Task instructions = Please extract from the data below, word for word, the lines starting with the line that contains "Describe the element at coordinates (113, 80)" and going on through the line that contains "post-content: 不er 林克搞这个cpf专辑来干嘛？？？？？？？？？ is".

Data excerpts:
- - - - -
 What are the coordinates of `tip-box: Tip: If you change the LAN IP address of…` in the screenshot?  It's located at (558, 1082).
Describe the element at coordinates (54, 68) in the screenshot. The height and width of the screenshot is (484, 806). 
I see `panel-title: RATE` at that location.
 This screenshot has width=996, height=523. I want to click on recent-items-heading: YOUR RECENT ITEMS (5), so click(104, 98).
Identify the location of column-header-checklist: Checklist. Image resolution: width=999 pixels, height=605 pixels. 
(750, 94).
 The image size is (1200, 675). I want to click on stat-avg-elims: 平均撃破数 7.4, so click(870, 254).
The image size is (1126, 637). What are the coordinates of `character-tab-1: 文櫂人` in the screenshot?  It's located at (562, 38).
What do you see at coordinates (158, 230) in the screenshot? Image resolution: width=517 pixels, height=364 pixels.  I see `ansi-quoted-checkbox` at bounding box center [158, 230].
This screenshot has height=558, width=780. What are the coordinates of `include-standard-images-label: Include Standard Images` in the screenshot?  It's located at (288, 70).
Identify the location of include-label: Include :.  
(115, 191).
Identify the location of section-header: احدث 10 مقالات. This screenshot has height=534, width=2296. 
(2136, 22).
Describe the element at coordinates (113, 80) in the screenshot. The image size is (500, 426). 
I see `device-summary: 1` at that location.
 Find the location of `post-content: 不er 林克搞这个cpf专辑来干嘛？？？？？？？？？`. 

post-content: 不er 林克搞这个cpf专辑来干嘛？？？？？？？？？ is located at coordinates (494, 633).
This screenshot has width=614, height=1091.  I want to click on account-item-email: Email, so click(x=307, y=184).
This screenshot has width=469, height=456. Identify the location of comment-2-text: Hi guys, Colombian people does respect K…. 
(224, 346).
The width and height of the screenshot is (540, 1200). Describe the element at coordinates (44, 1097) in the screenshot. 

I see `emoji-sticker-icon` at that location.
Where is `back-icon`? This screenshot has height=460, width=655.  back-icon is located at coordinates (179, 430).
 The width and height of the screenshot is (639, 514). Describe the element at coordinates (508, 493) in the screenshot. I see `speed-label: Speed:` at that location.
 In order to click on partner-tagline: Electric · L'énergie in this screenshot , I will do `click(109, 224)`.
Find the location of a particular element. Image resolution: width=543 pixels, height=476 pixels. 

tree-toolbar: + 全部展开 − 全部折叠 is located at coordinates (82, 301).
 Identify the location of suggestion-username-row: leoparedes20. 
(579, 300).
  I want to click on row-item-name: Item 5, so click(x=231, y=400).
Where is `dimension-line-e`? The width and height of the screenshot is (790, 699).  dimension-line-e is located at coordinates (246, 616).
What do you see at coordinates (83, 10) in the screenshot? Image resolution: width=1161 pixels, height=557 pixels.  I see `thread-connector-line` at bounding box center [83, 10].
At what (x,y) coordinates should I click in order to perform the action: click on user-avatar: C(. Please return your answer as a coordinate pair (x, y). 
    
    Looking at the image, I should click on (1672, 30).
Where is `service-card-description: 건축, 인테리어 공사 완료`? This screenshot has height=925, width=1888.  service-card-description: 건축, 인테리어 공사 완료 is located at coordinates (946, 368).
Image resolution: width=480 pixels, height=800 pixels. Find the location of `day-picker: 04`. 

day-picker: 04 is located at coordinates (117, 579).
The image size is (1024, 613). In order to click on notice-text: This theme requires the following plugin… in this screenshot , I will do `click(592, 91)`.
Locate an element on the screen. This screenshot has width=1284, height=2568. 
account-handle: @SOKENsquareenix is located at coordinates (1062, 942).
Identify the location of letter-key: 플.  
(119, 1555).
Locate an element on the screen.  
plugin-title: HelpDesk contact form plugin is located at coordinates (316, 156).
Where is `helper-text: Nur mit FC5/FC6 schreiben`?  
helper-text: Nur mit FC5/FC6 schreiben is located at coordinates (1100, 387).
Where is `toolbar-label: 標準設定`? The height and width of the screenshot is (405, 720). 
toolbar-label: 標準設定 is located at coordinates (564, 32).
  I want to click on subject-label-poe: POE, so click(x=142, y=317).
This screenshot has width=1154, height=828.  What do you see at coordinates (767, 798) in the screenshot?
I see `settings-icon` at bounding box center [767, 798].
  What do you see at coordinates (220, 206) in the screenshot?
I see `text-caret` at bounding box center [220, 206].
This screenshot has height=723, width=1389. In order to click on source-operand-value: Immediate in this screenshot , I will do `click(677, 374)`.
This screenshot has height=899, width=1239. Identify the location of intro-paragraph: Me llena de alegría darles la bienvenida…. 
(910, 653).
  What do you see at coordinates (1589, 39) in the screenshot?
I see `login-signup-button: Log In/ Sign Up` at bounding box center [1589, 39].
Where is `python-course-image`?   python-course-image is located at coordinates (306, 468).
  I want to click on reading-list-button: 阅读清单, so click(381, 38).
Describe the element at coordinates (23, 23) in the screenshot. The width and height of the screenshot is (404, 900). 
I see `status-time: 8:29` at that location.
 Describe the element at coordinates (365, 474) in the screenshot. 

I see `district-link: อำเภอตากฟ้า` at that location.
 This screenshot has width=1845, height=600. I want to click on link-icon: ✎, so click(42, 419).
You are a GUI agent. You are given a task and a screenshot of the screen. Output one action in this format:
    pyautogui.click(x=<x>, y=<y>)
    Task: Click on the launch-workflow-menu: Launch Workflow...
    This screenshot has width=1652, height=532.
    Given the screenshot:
- - - - -
Solved exercise =
Describe the element at coordinates (113, 80) in the screenshot. The image size is (500, 426). 
I see `device-summary: 1` at that location.
 Find the location of `post-content: 不er 林克搞这个cpf专辑来干嘛？？？？？？？？？`. 

post-content: 不er 林克搞这个cpf专辑来干嘛？？？？？？？？？ is located at coordinates (494, 633).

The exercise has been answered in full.